Passage given:

Edgar MORIN (2013, p. 13)
The proliferation of images in the modern world increasingly forces us to select photos from among a vast set. The task of choosing images to illustrate an article, a book cover, a poster, or one that represented an event or a voyage used to be entrusted only to professionals in the fields of publishing, communication, archives, or professional photographers and collectors. Today, it is incumbent on each of us to decide what we wish to preserve and what to forget, what we wish to send, post on the Internet, delete forever, or to archive (in the improbable event of us ever revisiting it). Managing photo archives is a real bane for many us1. The step of selecting images has always been assumed to be delicate and of great importance. In the professional context, it is entrusted to those who are renowned as experts or in a position of authority.
Let us pause for a moment to examine the mechanisms that are activated when we make decisions about sorting and selecting images. Where does the beauty of the image fall in our hierarchy?
It would seem that the primary mechanisms that are activated when selecting photographs can be divided into three broad categories:
- why the document is of interest, that is, its ability to draw and hold our attention by relating the document to contexts familiar to us;
- the surprise factor, that is, contrary to the previous point, its ability to give us a novel visual or cognitive experience by bringing in an unexpected contribution;
- beauty, that is, the pleasure it brings us, independent of its content, through the arrangement of its elements.

Directives:
a) List every action the passage on selecting photographs names as something each of us must now decide whether to do with our images.
b) Print the passage on selecting photographs between "Let us pause" and "in our hierarchy?", inclusive.
c) Proceed with the passage on selecting photographs from where it stops.

Source data:

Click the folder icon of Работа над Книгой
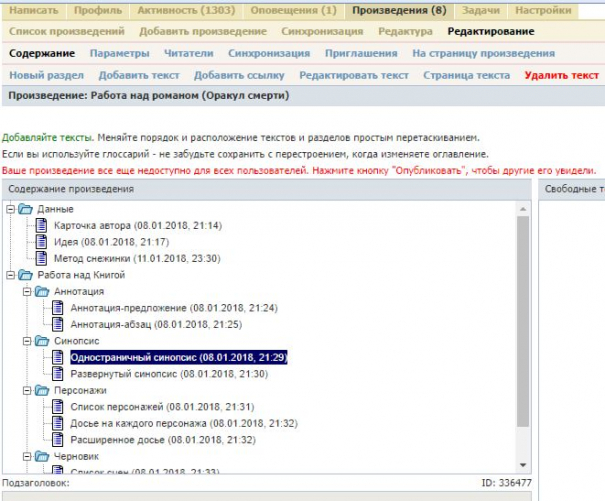This screenshot has width=605, height=501. (x=25, y=274)
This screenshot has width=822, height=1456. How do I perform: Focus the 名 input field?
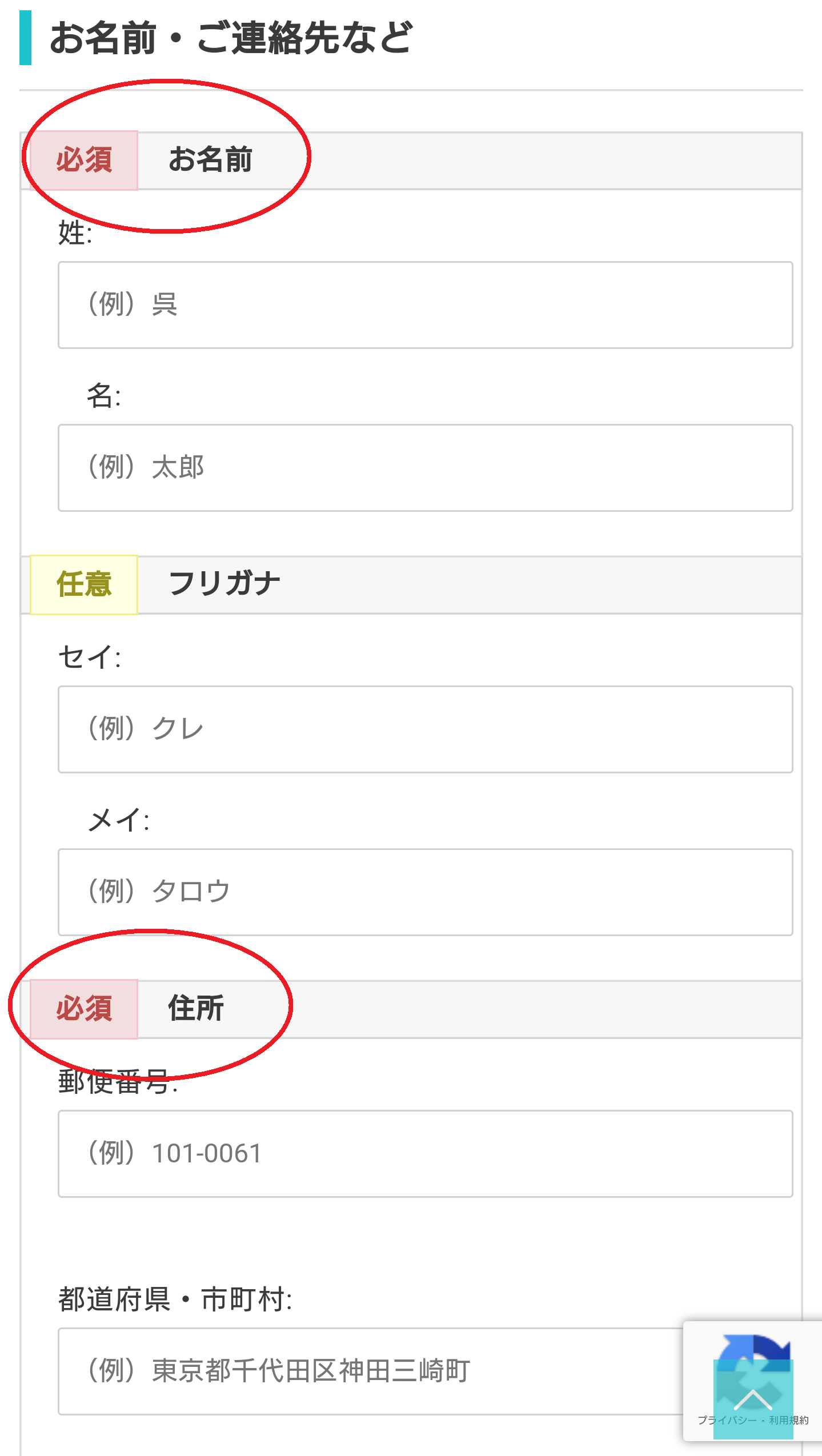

The results:
a) preserve, forget, send, post on the Internet, delete forever, archive

b)
Let us pause for a moment to examine the mechanisms that are activated when we make decisions about sorting and selecting images. Where does the beauty of the image fall in our hierarchy?

c)
The last point is what we will be looking at, exclusively, in this book.
In this framework, the first two points are the result of associative impressions, as used by G.T. Fechner, who used this distinction from the 19th century (Fechner 1871). It often happens that the same image associates several of these registers, with its attractiveness being heightened, but with the contribution of each register of attention being less clear. However, with respect to our decision-making, the contributions of interest, surprise and beauty would seem to evolve2, in independent or orthogonal spaces, as used by Gärdenfors (2000), that is, without any intimate influence on each other. They are therefore evaluated separately by our consciousness, and then probably combined into a single score that ultimately makes us prefer one image to another in a heuristic choice that is difficult to express, but which is likely to follow the empirical decision-making schemas proposed by Tversky and Kahneman (1981).
Before we move away from them, let us briefly study the first two domains. In the field of image processing, these are sometimes referred to by other names as well: interestingness3, memorability4, unusualness5, or popularity6; we will illustrate these with examples (Isola et al. 2011; Gygli et al. 2013; Amengual et al. 2015).
These mechanisms have been of particular interest in studies among experimental psychologists from the 1920s onwards. The work produced by these psychologists is often brought together under the umbrella term relevance theory (Sperber and Wilson 2004).
Interest or relevance, that is, a complex psycho-physiological experience, may be produced by:
- external stimuli (environmental stimuli transmitted by our senses) or internal stimuli (biochemical, created by our cortex). It is therefore a passive process;
- or through reasoning, that is, cognitive processes that produce new elements of knowledge from a particular context. This is then an active process.
W. James' work (Lange and James 1922) pioneered studies on the relation between emotion and how a person appraises a situation. The importance of arousal and the order of the various steps involved (arousal, emotion, appraisal) has also been well documented. This research has served as a guide for various studies conducted 50 years later in the field of aesthetics.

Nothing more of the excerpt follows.